Un buen concepto de Lectura
Por Rosa Urania De la Cruz Ovalle
Es imprescindible al momento de leer tener bien definido un concepto eficaz de lo que es una buena lectura. Tener claro lo que es una lectura abarcadora y holística aportaría beneficios satisfactorios y de provecho para la confrontación de conocimientos.
Hay quienes conceptualizan la lectura de forma tal que lo que hacen es reducirla al simple reconocimiento de fonemas, monemas, oraciones y párrafos y hacen de la lectura un ejercicio mecánico y repetitivo de las unidades lingüísticas de un determinado texto. Este tipo de lectura nada aporta a la construcción de conocimiento.
Otra forma muy común de ver la lectura es aquel donde sólo se busca el significado a palabras aisladas y limitan la lectura a un simple extracto, que sólo contribuye a desnaturalizar, más bien a mutilar el texto con ideas fragmentarias y con reconocimiento de unidades descontextualizadas muy lejos de una visión textual totalizadora.
Otro nivel de lectura es aquel que se centra en la búsqueda de la macroestructura y grandes ideas del texto o lo que llamamos idea central. Se limita a dar una significación a las proposiciones y párrafos, llevando a cabo una práctica memorística de repetir ideas sin llegar a la reflexión de lo leído.

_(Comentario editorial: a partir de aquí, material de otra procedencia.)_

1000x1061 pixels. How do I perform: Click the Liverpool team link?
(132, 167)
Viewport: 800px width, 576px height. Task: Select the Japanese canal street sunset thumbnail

Otra práctica llevada a cabo al momento de leer es aquella donde se busca la macroestructura semántica, se aprenden las grandes líneas y se hace del texto una síntesis sustancial, pero no llega a la etapa de confrontación de lo leído con saberes previos y a la comparación intertextual. También está ausente la interrelación entre los sujetos del texto (autor, lector), la criticidad y la creación del texto.
No quiero enjuiciar o etiquetar cada una de las prácticas que normalmente se llevan a cabo cuando se lee. Estas no son del todo negativas, en realidad todas dan sus frutos, especialmente las últimas dos de las que hice mención. Ahora bien, el concepto de lectura que propongo engloba y supera las anteriores.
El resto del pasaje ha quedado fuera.